LAZY NATION
Sep 4th, 2008 | By Admin | Category: Races RaceSometimes a quick look at the headlines and your forced to ponder, just how lazy as a people, Americans are becoming. A Nine-year-old baseball player, turned out to be too good a baseball player, with a fastball that tops out at about 40mph that he was barred from playing at the Youth Baseball League in New Haven. The boy, Jericho Scott, it turns out, he hasn’t hurt anyone. In the past, what would happen, is that if you were good, you would serve as a motivation, for other players to get better. But in this case, other kids, will continue logging in more hours, behind their TV screens, playing Nintendo and X-box. Simply because mediocrity is becoming the norm, and if you dare become exceptional. You are going to be punished, so why not just join the lazy masses, with a route that’s so easily, you’ll be richly rewarded, with obesity. Soon, a new rule will be passed to do away with sports as the kids are too fat. It will be harmful to their fat asses.
It’s easy to put up an argument that now that less time is put in sports, more time would be invested in academics. That’s not the American way; things are being to be set-up to be easier. The federal law sanction of No Child Left Behind is changing how schools are judged making state achievement exams easier for students to pass.
Nearly 82 percent of the state’s public schools met the federal goals on the 2006 state math and reading tests, compared with 74 percent the year before, according to a Tribune analysis of state data. But 450 of the nearly 3,100 elementary and high schools that met the federal goals did so because state education officials changed the way students’ test scores were counted, not because students necessarily did better on the tests, according to the state data.

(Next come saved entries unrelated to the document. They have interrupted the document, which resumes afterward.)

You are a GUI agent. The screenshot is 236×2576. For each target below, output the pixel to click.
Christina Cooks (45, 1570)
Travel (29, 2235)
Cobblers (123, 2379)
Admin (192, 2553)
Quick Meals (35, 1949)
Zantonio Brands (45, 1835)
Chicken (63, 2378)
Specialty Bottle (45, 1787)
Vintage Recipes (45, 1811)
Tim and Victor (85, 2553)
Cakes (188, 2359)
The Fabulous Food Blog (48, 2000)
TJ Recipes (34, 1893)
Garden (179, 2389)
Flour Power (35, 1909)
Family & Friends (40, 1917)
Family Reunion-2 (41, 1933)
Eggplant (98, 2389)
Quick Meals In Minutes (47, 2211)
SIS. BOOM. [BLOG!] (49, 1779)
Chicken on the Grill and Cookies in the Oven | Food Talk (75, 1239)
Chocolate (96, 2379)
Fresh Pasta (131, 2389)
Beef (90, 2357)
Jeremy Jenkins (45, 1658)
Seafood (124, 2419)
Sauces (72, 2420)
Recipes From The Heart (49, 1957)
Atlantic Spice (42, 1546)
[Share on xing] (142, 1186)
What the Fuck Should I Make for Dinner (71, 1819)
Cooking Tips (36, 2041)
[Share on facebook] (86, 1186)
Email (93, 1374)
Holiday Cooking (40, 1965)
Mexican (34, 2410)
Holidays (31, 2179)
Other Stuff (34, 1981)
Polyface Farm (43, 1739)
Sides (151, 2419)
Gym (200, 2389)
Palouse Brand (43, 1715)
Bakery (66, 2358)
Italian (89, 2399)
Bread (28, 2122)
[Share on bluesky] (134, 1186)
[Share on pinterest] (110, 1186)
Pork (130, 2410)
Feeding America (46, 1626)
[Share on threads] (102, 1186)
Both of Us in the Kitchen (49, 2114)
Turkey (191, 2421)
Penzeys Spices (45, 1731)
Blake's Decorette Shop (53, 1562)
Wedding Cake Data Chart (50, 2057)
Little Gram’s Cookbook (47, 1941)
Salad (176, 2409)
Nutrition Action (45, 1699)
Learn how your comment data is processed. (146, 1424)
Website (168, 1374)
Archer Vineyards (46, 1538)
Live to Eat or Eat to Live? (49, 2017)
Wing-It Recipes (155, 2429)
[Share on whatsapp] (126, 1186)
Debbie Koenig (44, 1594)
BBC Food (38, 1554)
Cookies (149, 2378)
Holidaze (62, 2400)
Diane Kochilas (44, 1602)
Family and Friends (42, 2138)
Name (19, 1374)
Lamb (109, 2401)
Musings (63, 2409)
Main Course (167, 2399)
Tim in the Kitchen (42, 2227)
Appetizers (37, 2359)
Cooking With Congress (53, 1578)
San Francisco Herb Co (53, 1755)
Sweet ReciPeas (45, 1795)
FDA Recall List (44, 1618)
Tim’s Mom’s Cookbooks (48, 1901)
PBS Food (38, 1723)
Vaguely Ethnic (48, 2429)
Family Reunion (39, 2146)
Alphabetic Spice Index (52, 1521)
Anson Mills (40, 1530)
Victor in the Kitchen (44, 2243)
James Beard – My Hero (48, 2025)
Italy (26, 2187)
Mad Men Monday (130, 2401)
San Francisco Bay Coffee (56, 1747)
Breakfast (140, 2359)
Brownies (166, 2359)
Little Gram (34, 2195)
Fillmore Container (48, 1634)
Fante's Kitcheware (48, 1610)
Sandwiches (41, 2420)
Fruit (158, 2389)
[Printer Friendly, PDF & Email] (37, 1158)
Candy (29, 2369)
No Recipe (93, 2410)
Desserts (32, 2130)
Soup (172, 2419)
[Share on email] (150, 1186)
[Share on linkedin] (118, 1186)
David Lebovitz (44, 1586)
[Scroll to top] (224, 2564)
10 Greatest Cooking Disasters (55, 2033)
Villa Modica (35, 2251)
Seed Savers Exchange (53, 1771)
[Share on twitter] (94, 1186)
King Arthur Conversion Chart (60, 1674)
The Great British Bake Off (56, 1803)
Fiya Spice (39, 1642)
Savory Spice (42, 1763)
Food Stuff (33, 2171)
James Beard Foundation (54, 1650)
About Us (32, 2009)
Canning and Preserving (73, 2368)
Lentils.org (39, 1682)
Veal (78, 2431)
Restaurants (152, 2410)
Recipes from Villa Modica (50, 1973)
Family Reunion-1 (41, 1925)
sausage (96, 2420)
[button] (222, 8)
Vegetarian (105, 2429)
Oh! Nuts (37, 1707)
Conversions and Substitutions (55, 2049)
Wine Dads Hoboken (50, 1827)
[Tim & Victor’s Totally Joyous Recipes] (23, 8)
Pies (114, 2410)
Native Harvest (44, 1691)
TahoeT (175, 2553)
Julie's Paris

Those schools made the grade because the state built in a cushion that allows subgroups of students to meet a lower passing threshold than initially required under the law.
The findings come after the federal government reported students have been making much more progress in math than in reading in recent years.
When the bar is lower, you work less harder. This gives the parents, educators and public the false impression that younger students are on the track for future success but the reality is, they’re being set up for unhappy surprises in the future.
If this is a nation that’s to continue setting the course as a world leader. Then it needs a leader who will raise the bar, higher and make the people work smarter. People who will learn to reward exceptional performance and develop great distaste for mediocrity. And the future will hold promise and pleasant surprises.